Mon avocat est à côté de moi
Il piaffe, il piaffe agité mais quand même me soutient
Les juges chuchotent, ils chuchotent entre eux et puis ils disent :
« Vous allez sortir.Votre femme est déjà en route depuis Bologne et elle arrive. » [...] Vertige, cœur léger, rire contenu à grand-peine,
Tant de choses derrière moi
Mes camarades (trop) encore emprisonnés
(Jamais) je ne vous oublierai.
Ils me disent : « tu es en forme »
Mes camarades, il faut les aimer
Jeunes généreux
Ces camarades doivent être aimés, respectés, Libérés !

(Onda Rossa Posse, « Omaggio a Sante », tiré de l’album Batti il tuo tempo – 1991)

Quand le fourgon blindé quitte la cour du tribunal, le soleil resplendit sur tout Turin. Je ne dois plus rien à l’État, qui ne me lâche qu’à petites doses. Il a seulement desserré la prise. L’ardent périple prend seulement un virage.

Le fourgon retraverse la campagne. Il me ramène à Cuneo. Dans vingt jours, je serai dehors. Un carabinier m’adresse la parole : — J’avais un an quand vous avez été arrêté. (Extrait de Materiale interessante)

Donc, quand le carabinier de l’escorte avait un an, on était en 1967.

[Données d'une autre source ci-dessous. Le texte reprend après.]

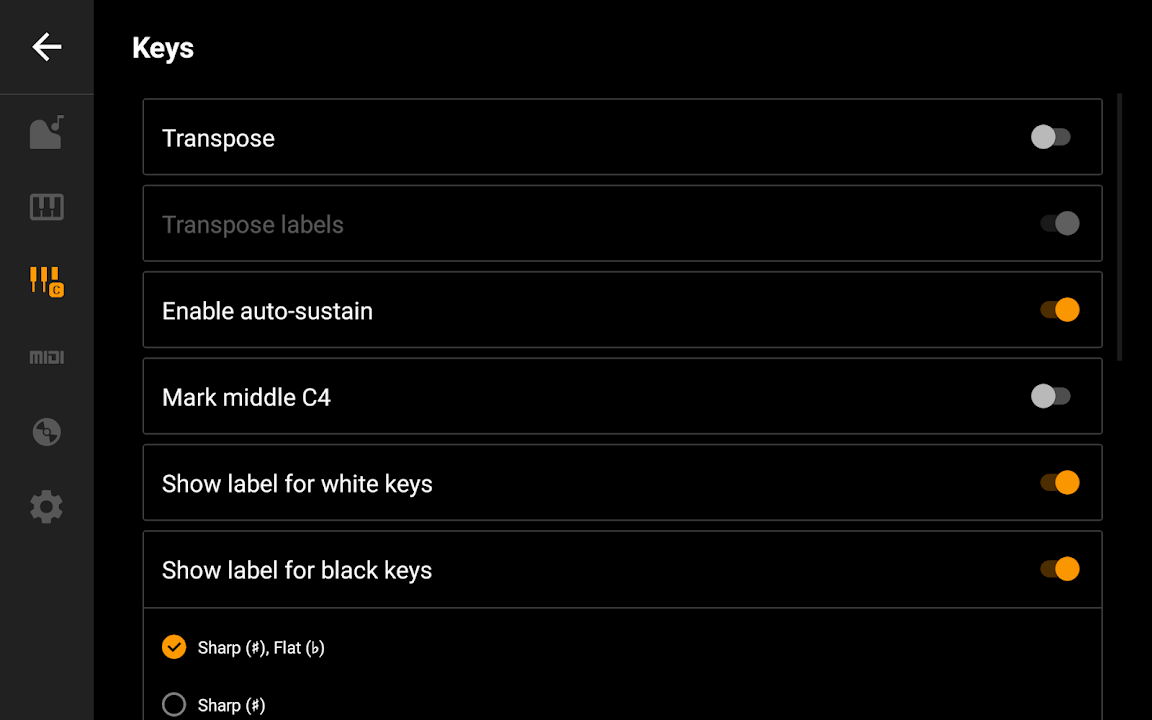Open the MIDI settings icon
1152x720 pixels.
[47, 357]
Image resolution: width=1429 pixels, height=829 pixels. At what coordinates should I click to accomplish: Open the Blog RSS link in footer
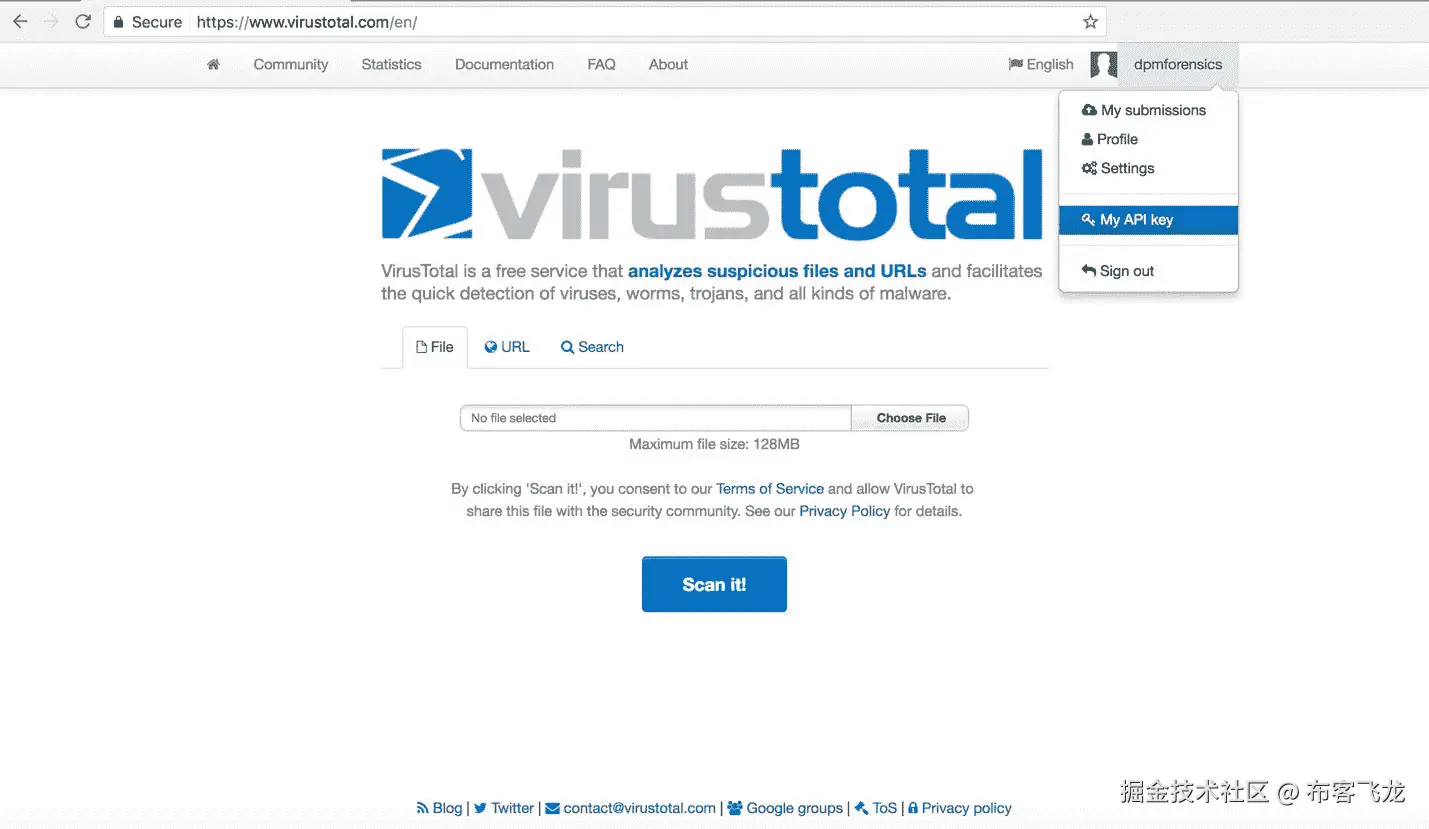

Ils étaient deux dans une maisonnette de garde-barrière abandonnée. Traqués depuis des semaines, ils se déplaçaient à pied dans cette campagne de la province d’Alessandria, ils se savaient repérés, ils étaient épuisés, à bout. Une heure plus tôt, le plus petit, et aussi le plus jeune, avait exposé au grand gaillard au visage rongé de barbe comment il espérait qu’ils pourraient peut- être s’en sortir, s’ils parvenaient à joindre ces camarades dont son aîné lui avait parlé, ils pourraient couvrir leur fuite grâce à l’argent du butin accumulé durant une longue série de braquages de banques à Turin et Milan, et ensuite, ils pourraient reprendre le combat... Mais le grand aîné qui lui avait tant appris, le mentor qui lui avait fait connaître l’histoire de la Résistance au fascisme et lui en avait présenté les héros en chair et en os, le militant intransigeant sur la nécessité de poursuivre l’élan révolutionnaire des républiques de partisans piémontaises, l’inébranlable prolétaire qui s’était procuré leurs armes auprès des combattants de 1944, le fervent communiste qui l’avait convaincu de passer à l’action armée pour constituer une guérilla, celui que les journaux désignaient comme le chef, Piero Cavallero, l’avait soudain coupé :

— Sante, il faut que je te dise... il n’y a pas de camarades, il n’y a plus d’argent. Dès le troisième ou le quatrième braquage, Danilo et moi, on n’y croyait plus. L’argent est parti en dépenses personnelles, le contact avec les camarades algériens, cubains et italiens est coupé depuis des années.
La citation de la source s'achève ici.